Selected extract:
Compost Marketing and Labeling Project

Final Report and Phase 2

Project Summary


Results of a survey conducted in 2000 by the Cornell Waste Management Institute with the goal to help insure that compost products made and sold meet user needs. The survey is part of a project partially supported by the NYS Energy Research and Development Authority and carried out by the Cornell Waste Management Institute, *Woods End Research Lab, and the NYS Organic Recycling and Compost Council (committee of the NYS Association for Reduction, Reuse and Recycling).

Survey of Compost Consumers
In order to determine the needs and wants of consumers of compost, surveys were conducted by the Cornell Waste Management Institute for both home gardeners and industry-users (mainly vegetable growers). (See Appendix A Figures 1-25 for survey results.) The survey questions were posted on the Cornell Waste Management Institute (CWMI) web site and also distributed at meetings and conferences. The survey respondents are compost users and not the general public since people were not interested in filling out the survey if they were unfamiliar with compost. The timing and limited funding did not allow for a statistically rigorous sampling protocol. However, valuable data were collected from 107 home gardeners and 47 industrial users. Results have been presented at a number of NYS and national conferences including Biocycle and the US Compost Council and were very well received by audiences.

Tasks:
A. For each statement about the compost survey summary, answer yes or no according to whether it agrees with the summary, and quote the exact words that decide it: (i) the Cornell Waste Management Institute conducted the survey in 2000; (ii) the survey followed a statistically rigorous sampling protocol; (iii) more industrial users than home gardeners responded.
B. Write what comes next in the compost survey summary, picking up after its final sentence.
The records have no connection to the compost survey summary.

Dataset:

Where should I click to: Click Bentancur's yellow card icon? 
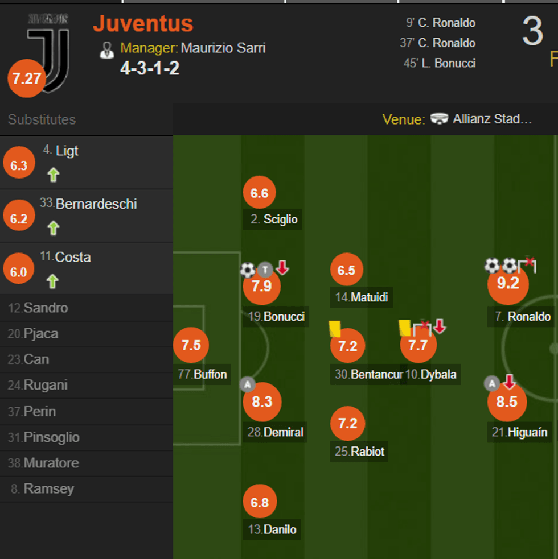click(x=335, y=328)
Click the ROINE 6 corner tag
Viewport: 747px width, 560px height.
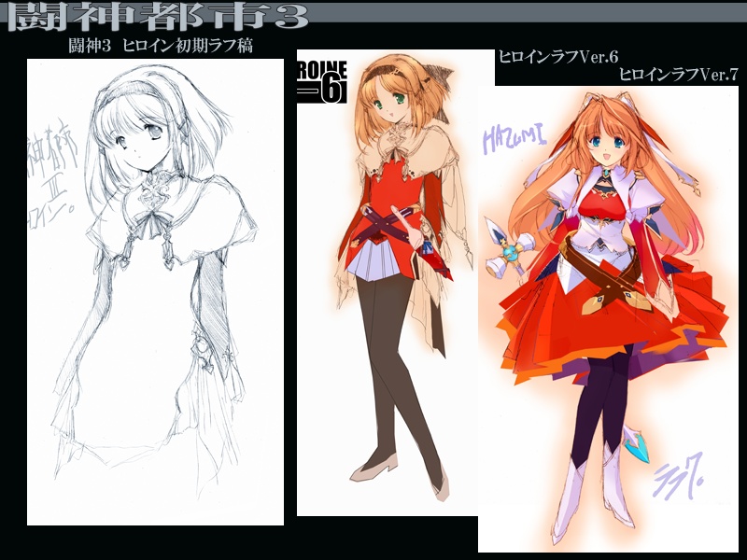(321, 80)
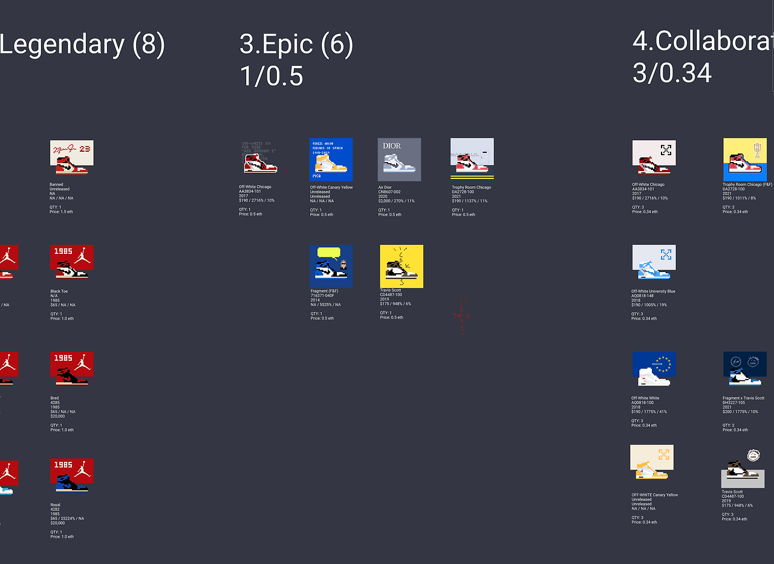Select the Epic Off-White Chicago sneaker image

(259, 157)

==

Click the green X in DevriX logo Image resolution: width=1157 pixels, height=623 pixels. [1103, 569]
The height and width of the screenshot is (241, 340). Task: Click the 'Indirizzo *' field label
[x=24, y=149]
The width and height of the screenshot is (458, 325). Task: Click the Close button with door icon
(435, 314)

* * *

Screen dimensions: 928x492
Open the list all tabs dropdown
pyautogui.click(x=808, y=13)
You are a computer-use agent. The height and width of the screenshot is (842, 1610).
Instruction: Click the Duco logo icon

Answers for each item:
A.
(i) Yes: "Results of a survey conducted in 2000 by the Cornell Waste Management Institute"
(ii) No: "The timing and limited funding did not allow for a statistically rigorous sampling protocol."
(iii) No: "valuable data were collected from 107 home gardeners and 47 industrial users."

B.
The survey showed that both home gardeners and industry users would like either a label or some form of written material to obtain information about the composts that they are purchasing. Home gardeners also wanted to get information from sales personnel and from Cooperative Extension. Price and results were shown to be a determining factor for the selection of a compost product and ease of use was important to home gardeners. Weed seeds were the biggest concern for both groups, along with inconsistency of product for industry-users. Chemical contaminants and pathogens were also of interest to both groups, although the feedstock source was not a key determinant in product selection. Home gardeners and industry users responding to the survey showed a good knowledge of the potential benefits of compost use. Organic matter, use instructions, pH, N-P-K, and pathogens are the top items that home gardeners would like to see on a label, while pH and N-P-K were the industry users' top choices.


Bag Survey
An examination of bags in which composts are marketed in New York State was conducted to see what information was made available to consumers and how it related to the information which consumers want, as ascertained through the user surveys. (Figures 24 and 25). Several disconnects were found between what the consumer surveys indicated what consumers want in regard to compost qualities and what information was provided on the compost bags. While of interest to consumers, very few of the bags provided information on organic matter, weed seeds or pH. Only half of the bags provided information on N-P-K and none provided information on pathogens. One positive aspect was that almost all provided some form of use instructions.


*Compost Standards and Guidelines, by Woods End Research Laboratory, Inc.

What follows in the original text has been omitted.